(Stored records)
_ _ _ _

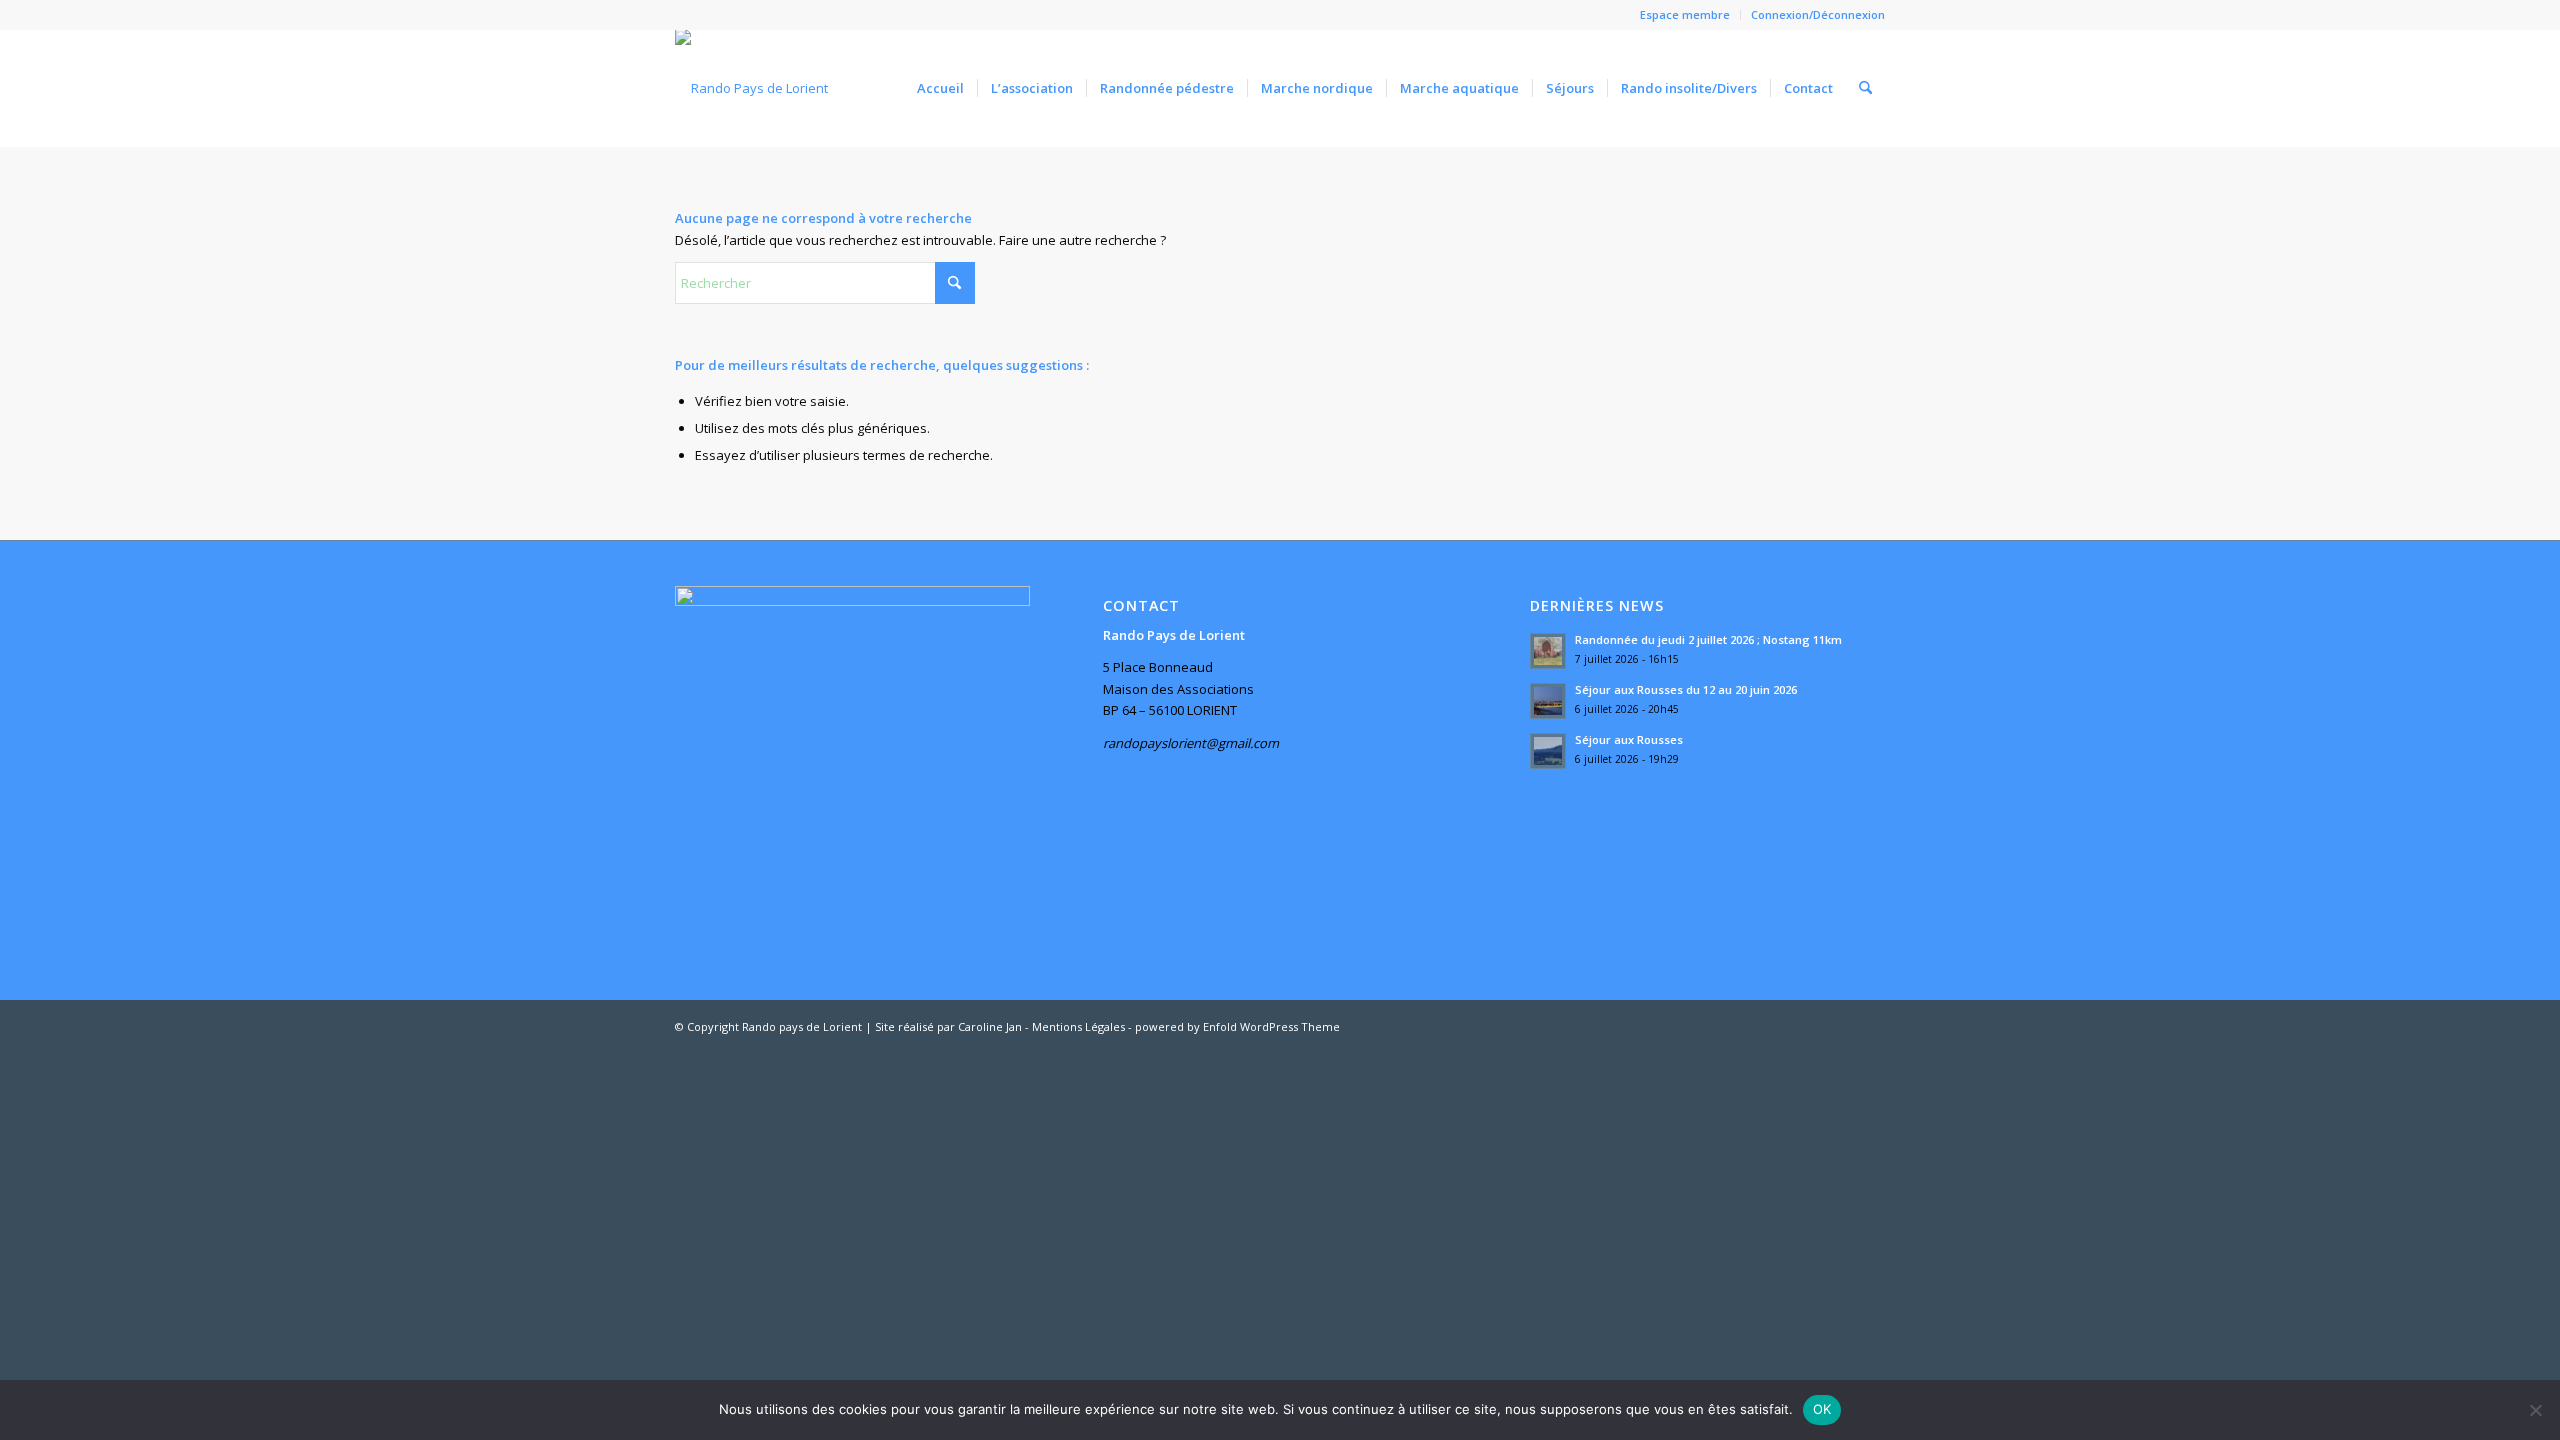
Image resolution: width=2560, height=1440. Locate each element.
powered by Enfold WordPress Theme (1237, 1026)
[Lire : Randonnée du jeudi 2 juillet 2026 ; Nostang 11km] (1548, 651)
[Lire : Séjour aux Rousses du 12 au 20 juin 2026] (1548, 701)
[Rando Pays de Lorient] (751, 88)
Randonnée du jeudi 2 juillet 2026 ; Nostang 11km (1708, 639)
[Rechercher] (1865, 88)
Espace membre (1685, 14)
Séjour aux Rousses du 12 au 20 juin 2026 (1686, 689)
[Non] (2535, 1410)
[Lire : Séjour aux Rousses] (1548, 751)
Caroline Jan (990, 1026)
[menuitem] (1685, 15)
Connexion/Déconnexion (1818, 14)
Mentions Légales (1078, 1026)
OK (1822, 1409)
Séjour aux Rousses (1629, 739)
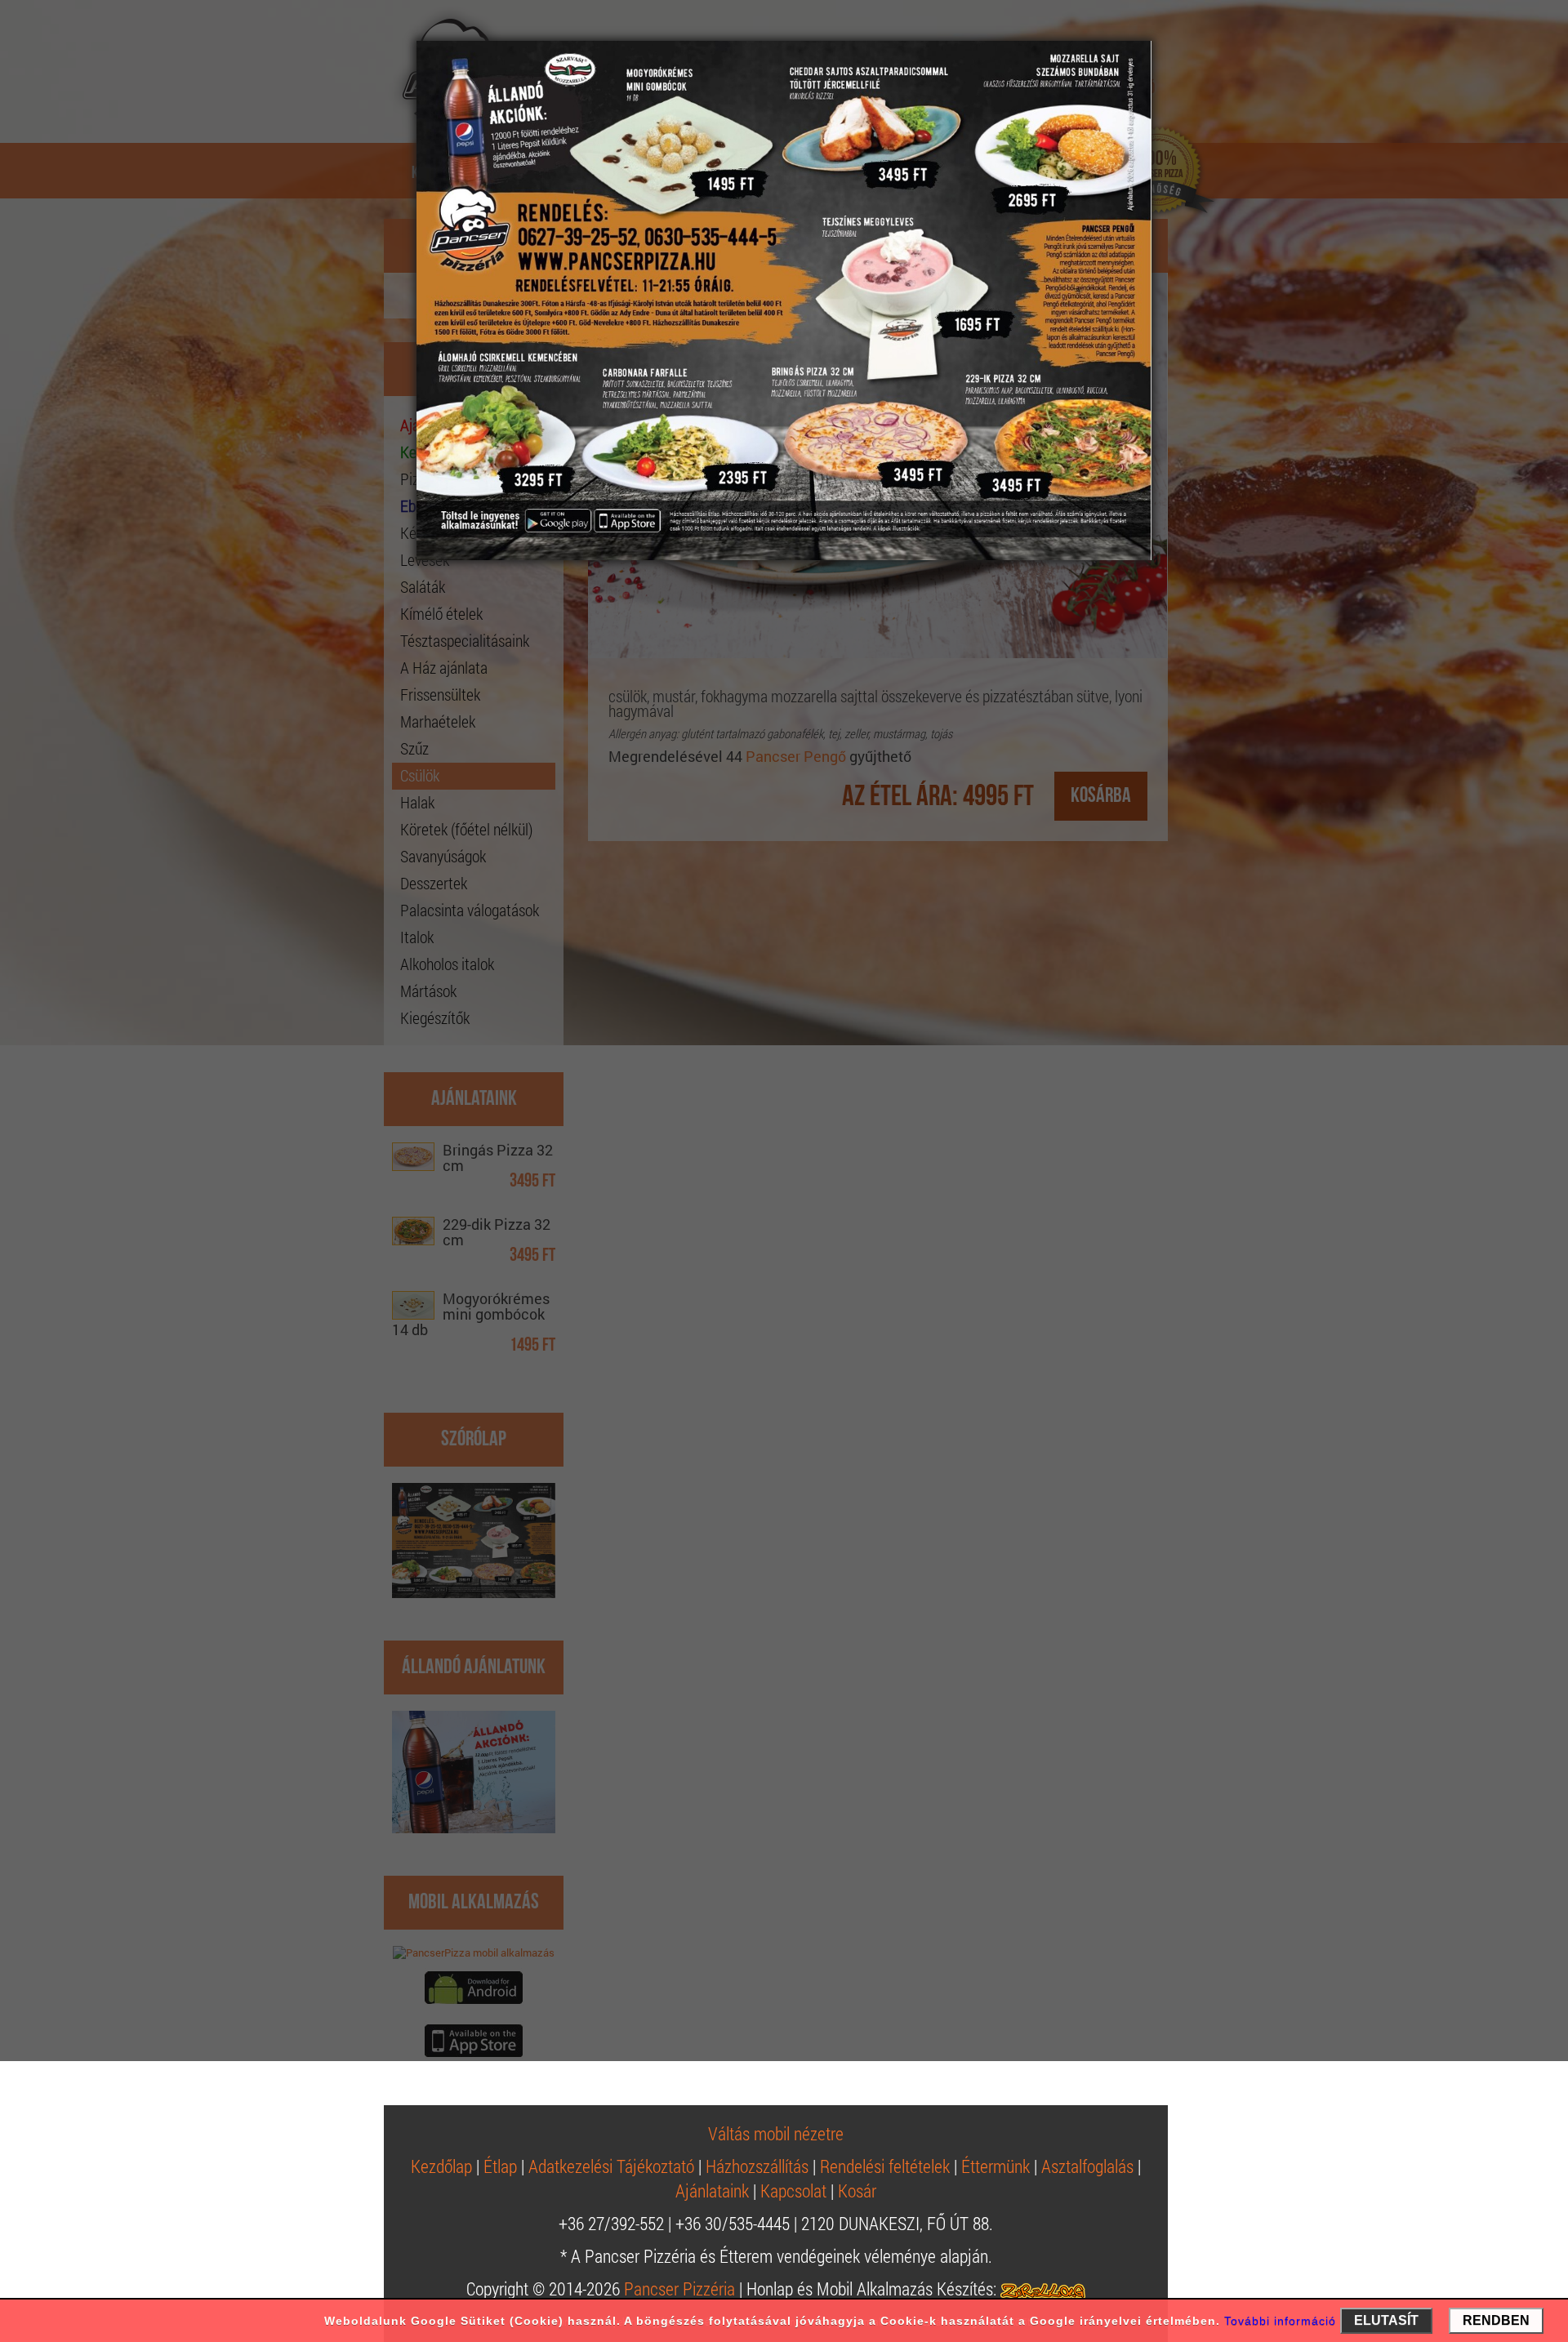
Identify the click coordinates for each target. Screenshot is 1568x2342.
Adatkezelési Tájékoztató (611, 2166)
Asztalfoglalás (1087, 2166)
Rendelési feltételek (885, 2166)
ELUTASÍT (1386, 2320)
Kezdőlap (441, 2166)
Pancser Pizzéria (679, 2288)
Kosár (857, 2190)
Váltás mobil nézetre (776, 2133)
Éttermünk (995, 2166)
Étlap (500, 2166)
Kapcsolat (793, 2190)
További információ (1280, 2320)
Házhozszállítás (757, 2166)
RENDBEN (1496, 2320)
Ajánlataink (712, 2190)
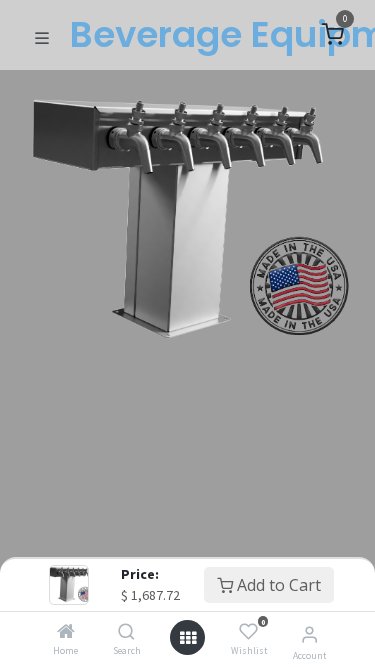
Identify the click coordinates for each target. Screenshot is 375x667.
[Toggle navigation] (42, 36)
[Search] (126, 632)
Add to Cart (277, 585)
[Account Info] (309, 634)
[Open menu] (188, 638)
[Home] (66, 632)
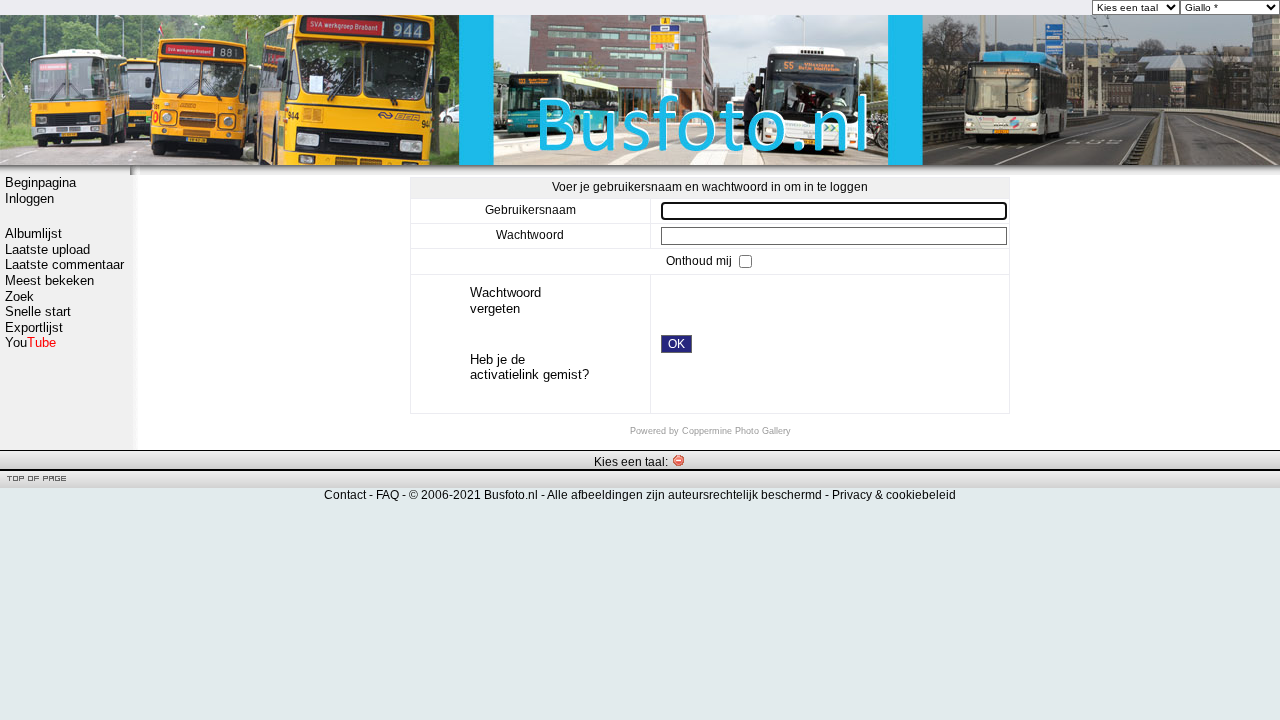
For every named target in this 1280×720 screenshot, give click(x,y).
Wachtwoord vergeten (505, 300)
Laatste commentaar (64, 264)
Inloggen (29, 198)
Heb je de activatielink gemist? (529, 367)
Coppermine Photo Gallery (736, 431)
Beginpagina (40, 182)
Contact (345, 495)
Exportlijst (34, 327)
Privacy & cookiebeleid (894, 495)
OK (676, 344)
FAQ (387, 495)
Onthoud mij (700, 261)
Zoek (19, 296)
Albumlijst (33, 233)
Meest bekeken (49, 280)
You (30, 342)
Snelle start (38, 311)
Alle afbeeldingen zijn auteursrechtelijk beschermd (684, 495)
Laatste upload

_ _ _ _

Output only the lines from the one that contains "Contact (345, 495)" through the last line of the data above, each restated exactly.

- **COMPLETED EXERCISE**:
Contact (345, 495)
Exportlijst (34, 327)
Privacy & cookiebeleid (894, 495)
OK (676, 344)
FAQ (387, 495)
Onthoud mij (700, 261)
Zoek (19, 296)
Albumlijst (33, 233)
Meest bekeken (49, 280)
You (30, 342)
Snelle start (38, 311)
Alle afbeeldingen zijn auteursrechtelijk beschermd (684, 495)
Laatste upload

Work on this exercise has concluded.